In contrast to the days of global quotas when firms moved around from country to country to secure access to restricted markets, relocation today is largely driven by increasing costs.
However, Asia is still positioned to retain its pivotal role as the world’s textiles and apparel production hub and much of the relocation is expected to occur within the region.
The increase in wages is seeing a trend of firms moving production away from China toward Vietnam, Cambodia, India and Bangladesh, said Neil Kearney, general secretary of the International Textile Garment and Leather Workers Federation.
Analysts at the Zurich-based International Textile Manufacturers Federation who track investments in the sector note that there is a general trend of increasing investment in countries such as Vietnam, Bangladesh and Cambodia. Improved conditions in China’s rural areas, as a result of the increases in prices for farm products, have also seen a reduction in the availability of cheap labor from the countryside, they said.
In addition, Kearney noted that the sharp increases in land and utility costs, and shortages of water, in coastal areas are increasing the transfer of plants to other low-cost Asian locations. But China still remains by far the biggest investor in the industry, although the outlays have leveled off, said ITMF analyst Christian Schindler.
Despite the increases in costs, China’s big domestic market, good infrastructure compared with Pakistan of India, for example, and availability of inputs in the value chain from cotton to man-made fabrics still makes it an attractive sourcing location.

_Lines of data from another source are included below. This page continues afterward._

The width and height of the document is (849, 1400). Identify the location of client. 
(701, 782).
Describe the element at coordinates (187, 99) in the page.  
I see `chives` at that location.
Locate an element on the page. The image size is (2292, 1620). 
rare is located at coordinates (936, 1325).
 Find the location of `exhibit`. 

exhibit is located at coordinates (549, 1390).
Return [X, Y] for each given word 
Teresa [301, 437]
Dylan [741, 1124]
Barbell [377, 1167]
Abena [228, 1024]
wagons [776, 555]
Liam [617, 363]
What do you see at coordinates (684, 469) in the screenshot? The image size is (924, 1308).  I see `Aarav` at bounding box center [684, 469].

However, analysts note that in view of the congestion in the coastal areas there is also a move to relocate plants inland in China’s poor western region. The area is set to benefit from the development of Euro-Asian Transport linkages that will enable the shipment of textiles and apparel merchandise by rail to Western European markets, and also on to the U.S. and Canada, and in the process slashing the time of getting the goods to market by at least 10 days compared with hauling the same goods by sea routes.
European and Asian transport ministers have agreed to outlay $43 billion by 2014 to the revitalization of the ancient Silk Road and to modernize other networks throughout Eurasia.
Guozhi Chang, senior adviser at China’s railways ministry, said at a recent United Nations conference here that China plans to invest $12.5 billion over the next few years.
“The future of this project is very bright,” he said in an interview, adding that haulage of value-added products such as textiles and apparel rather than bulk commodities are seen being carried to and from China and Europe.
Proximity to market has also seen strong investment in recent years in Egypt, given its strategic closeness to Europe. Similarly, investments have also been strong in Turkey but seem to have reached a peak, Schindler said.
Asked who was likely to fare best in the new high-cost environment, a top Swiss private banker, who asked not to be named as he has clients in many countries, said, “Obviously those companies with the ability to locate and produce in various locations will be the winners in the long run. Those having to decide on a functional basis where to shift production will be losers because of trade and overall costs.”